# T-Test in Python

Learn how to perform a one sample and two sample t-test using Python.

#### New to Plotly?¶

Plotly's Python library is free and open source! Get started by dowloading the client and reading the primer.

You can set up Plotly to work in online or offline mode, or in jupyter notebooks.

We also have a quick-reference cheatsheet (new!) to help you get started!

```
import plotly.plotly as py
import plotly.graph_objs as go
from plotly.tools import FigureFactory as FF
import numpy as np
import pandas as pd
import scipy
```

#### Generate Data¶

Let us generate some random data from the `Normal Distriubtion`

. We will sample 50 points from a normal distribution with mean $\mu = 0$ and variance $\sigma^2 = 1$ and from another with mean $\mu = 2$ and variance $\sigma^2 = 1$.

```
data1 = np.random.normal(0, 1, size=50)
data2 = np.random.normal(2, 1, size=50)
```

The two normal probability distribution functions (p.d.f) stacked on top of each other look like this:

```
x = np.linspace(-4, 4, 160)
y1 = scipy.stats.norm.pdf(x)
y2 = scipy.stats.norm.pdf(x, loc=2)
trace1 = go.Scatter(
x = x,
y = y1,
mode = 'lines+markers',
name='Mean of 0'
)
trace2 = go.Scatter(
x = x,
y = y2,
mode = 'lines+markers',
name='Mean of 2'
)
data = [trace1, trace2]
py.iplot(data, filename='normal-dists-plot')
```

#### One Sample T Test¶

A `One Sample T-Test`

is a statistical test used to evaluate the null hypothesis that the mean $m$ of a 1D sample dataset of independant observations is equal to the true mean $\mu$ of the population from which the data is sampled. In other words, our null hypothesis is that

For our T-test, we will be using a significance level of `0.05`

. On the matter of doing ethical science, it is good practice to always state the chosen significance level for a given test *before* actually conducting the test. This is meant to ensure that the analyst does not modify the significance level for the purpose of achieving a desired outcome.

For more information on the choice of 0.05 for a significance level, check out this page.

```
true_mu = 0
onesample_results = scipy.stats.ttest_1samp(data1, true_mu)
matrix_onesample = [
['', 'Test Statistic', 'p-value'],
['Sample Data', onesample_results[0], onesample_results[1]]
]
onesample_table = FF.create_table(matrix_onesample, index=True)
py.iplot(onesample_table, filename='onesample-table')
```

Since our p-value is greater than our Test-Statistic, we have good evidence to not reject the null-hypothesis at the $0.05$ significance level. This is our expected result because the data was collected from a normal distribution.

#### Two Sample T Test¶

If we have two independently sampled datasets (with equal variance) and are interested in exploring the question of whether the true means $\mu_1$ and $\mu_2$ are identical, that is, if the data were sampled from the same population, we would use a `Two Sample T-Test`

.

Typically when a researcher in a field is interested in the affect of a given test variable between two populations, they will take one sample from each population and will note them as the experimental group and the control group. The experimental group is the sample which will receive the variable being tested, while the control group will not.

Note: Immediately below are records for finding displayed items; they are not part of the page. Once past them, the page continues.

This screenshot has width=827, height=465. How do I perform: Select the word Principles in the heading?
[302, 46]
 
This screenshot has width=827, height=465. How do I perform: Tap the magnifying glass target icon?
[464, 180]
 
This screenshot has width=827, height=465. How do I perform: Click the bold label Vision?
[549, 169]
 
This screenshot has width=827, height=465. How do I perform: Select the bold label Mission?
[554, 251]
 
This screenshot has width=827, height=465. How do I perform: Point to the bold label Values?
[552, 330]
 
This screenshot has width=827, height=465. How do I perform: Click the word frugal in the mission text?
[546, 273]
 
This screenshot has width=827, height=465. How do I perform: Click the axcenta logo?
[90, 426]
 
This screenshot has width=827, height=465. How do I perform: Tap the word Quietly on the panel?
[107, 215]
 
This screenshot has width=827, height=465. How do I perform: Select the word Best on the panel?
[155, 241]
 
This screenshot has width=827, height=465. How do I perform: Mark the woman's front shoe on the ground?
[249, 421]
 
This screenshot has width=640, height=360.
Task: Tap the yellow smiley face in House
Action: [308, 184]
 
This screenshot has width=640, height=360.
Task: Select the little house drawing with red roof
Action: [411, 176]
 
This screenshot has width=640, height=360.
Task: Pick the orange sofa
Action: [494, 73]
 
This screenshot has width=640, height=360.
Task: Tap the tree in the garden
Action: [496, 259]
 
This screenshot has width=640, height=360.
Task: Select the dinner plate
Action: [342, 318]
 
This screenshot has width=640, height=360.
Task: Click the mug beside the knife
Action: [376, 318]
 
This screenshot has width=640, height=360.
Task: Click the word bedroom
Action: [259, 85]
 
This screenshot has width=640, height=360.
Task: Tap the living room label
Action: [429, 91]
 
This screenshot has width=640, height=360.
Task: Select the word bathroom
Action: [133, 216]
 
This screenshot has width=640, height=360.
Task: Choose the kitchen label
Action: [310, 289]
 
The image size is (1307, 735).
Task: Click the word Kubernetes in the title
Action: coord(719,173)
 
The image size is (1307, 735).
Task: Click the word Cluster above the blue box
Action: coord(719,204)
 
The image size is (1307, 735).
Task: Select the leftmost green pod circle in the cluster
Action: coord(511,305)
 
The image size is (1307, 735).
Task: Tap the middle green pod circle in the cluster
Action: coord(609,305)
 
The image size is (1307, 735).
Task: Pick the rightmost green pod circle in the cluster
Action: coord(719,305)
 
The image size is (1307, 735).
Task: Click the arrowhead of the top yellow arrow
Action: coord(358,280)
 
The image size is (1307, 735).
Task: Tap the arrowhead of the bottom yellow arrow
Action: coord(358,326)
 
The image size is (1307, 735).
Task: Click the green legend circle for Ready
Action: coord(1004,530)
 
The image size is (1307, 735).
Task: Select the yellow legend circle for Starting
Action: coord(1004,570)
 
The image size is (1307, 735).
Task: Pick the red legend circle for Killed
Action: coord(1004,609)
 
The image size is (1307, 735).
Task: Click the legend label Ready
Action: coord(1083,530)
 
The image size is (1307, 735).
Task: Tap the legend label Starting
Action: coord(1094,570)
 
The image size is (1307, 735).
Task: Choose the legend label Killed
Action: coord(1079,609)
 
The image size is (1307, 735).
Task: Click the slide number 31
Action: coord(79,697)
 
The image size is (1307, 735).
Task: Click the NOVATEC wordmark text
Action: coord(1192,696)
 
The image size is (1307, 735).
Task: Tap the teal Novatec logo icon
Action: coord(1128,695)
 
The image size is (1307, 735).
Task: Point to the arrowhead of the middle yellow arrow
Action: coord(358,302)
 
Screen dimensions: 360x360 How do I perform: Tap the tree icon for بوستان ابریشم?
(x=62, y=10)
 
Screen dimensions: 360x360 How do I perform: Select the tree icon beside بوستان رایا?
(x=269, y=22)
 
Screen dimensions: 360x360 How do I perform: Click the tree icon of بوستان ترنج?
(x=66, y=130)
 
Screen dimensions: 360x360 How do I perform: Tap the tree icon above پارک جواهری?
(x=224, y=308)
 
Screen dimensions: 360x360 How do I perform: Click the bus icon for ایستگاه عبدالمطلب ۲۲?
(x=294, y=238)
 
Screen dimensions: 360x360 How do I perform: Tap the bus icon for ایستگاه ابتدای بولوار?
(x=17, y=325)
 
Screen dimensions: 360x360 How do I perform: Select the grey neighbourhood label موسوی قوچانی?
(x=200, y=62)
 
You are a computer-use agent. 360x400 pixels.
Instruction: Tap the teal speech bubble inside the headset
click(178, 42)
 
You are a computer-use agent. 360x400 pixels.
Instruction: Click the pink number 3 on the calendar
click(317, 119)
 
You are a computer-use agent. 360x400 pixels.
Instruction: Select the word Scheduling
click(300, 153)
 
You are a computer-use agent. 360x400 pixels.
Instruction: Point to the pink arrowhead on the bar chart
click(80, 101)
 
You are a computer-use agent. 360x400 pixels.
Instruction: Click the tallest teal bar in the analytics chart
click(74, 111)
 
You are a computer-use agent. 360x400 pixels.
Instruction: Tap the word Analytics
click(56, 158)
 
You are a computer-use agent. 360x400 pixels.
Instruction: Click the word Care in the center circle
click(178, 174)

This test variable is observed (eg. blood pressure) for all the subjects and a two sided t-test can be used to investigate if the two groups of subjects were sampled from populations with the same true mean, i.e. "Does the drug have an effect?"

```
twosample_results = scipy.stats.ttest_ind(data1, data2)
matrix_twosample = [
['', 'Test Statistic', 'p-value'],
['Sample Data', twosample_results[0], twosample_results[1]]
]
twosample_table = FF.create_table(matrix_twosample, index=True)
py.iplot(twosample_table, filename='twosample-table')
```

Since our p-value is much less than our Test Statistic, then with great evidence we can reject our null hypothesis of identical means. This is in alignment with our setup, since we sampled from two different normal pdfs with different means.